Sri Lankan women have often been victims of the collective, selective memory loss that the country suffers from in respect of the history of its prudish dress codes as well as other social behaviours.

One need only look at Kandyan customary laws on marriage and divorce to appreciate the liberal thinking of Sri Lanka’s native population with regard to social norms, compared with the general law on these same subjects which is a product of colonial legislation.

The even more frustrating aspect of Parliament’s latest rule is that it also highlights the regressive thinking of its female MPs. What makes our women representatives in Parliament so? Sadly, apart from a few who may genuinely have political acumen and selfless ambitions to serve the public, many are there by default.

In fact, it was a female MP who can be traced as the proponent of the fateful notice that now adorns the door to the Public Officers’ Box in Parliament. Last year she sent a message through the Sergeant-at-Arms to a female public officer in the Box that the latter should not be wearing a sleeveless saree blouse. (Incidentally, this public officer had been attending Parliament in the same manner of attire without encountering any objection from anybody for many years and certainly many more years than the said MP had been an MP.) So, it can only be assumed that, rather than fighting for women’s rights or any other noble cause, this female MP had either herself or with the support of like-minded, narrow-minded fellow MPs succeeded in imposing the new rule on female clothing within the Public Officers’ Box.

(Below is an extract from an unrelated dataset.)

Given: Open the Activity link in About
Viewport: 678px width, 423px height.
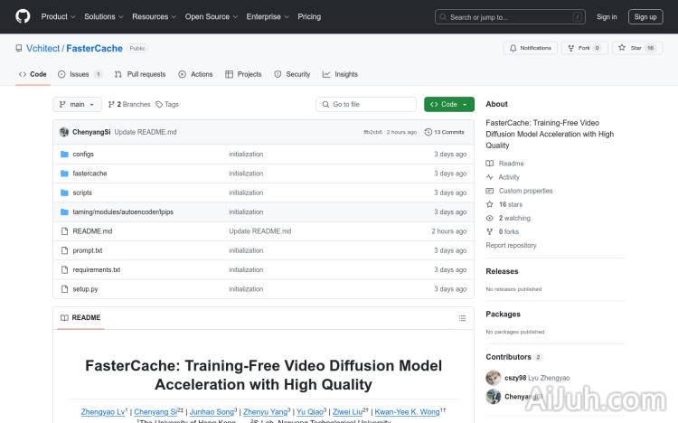Looking at the screenshot, I should (509, 177).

Is Parliament going to “tailor” the rule that ensures compliance with a formal dress code by going as far as imposing a custom-made style of saree blouse to be worn.

It was a dress code for mothers bringing their children to schools that was quickly shot down. Now, women public officers can only have a sliver of hope that at least there is a liberal-minded Prime Minister and a Speaker, for some degree of sanity to prevail upon the House and they would expeditiously act to overturn the ridiculous rule that shoulders are too sexy. The question is: Are they man enough to shoulder that burden?


Hail Mary pray for us sinners

A fund-raiser for a poverty alleviation project jointly organized by the Archdiocese of Colombo and the St. Joseph Vaz Trust recently turned out to be an embarrassment to the organisers. In place of the popular prayer “Hail Mary”, a rather explicit rap version of a song with a similar title had appeared in print in a souvenir sold at the event.

The souvenir was sold at Rs100 at the beginning of the event titled “Joy to the World – 2016” – a festival of music for peace and harmony. The organisers were unaware of the rap ‘Hail Mary’ with some crude words, but some of the guests had realised the horrible blunder and brought it to the attention of the organisers who quickly moved to get the souvernirs back, saying there was a ‘serious mistake’ . The refunds were made.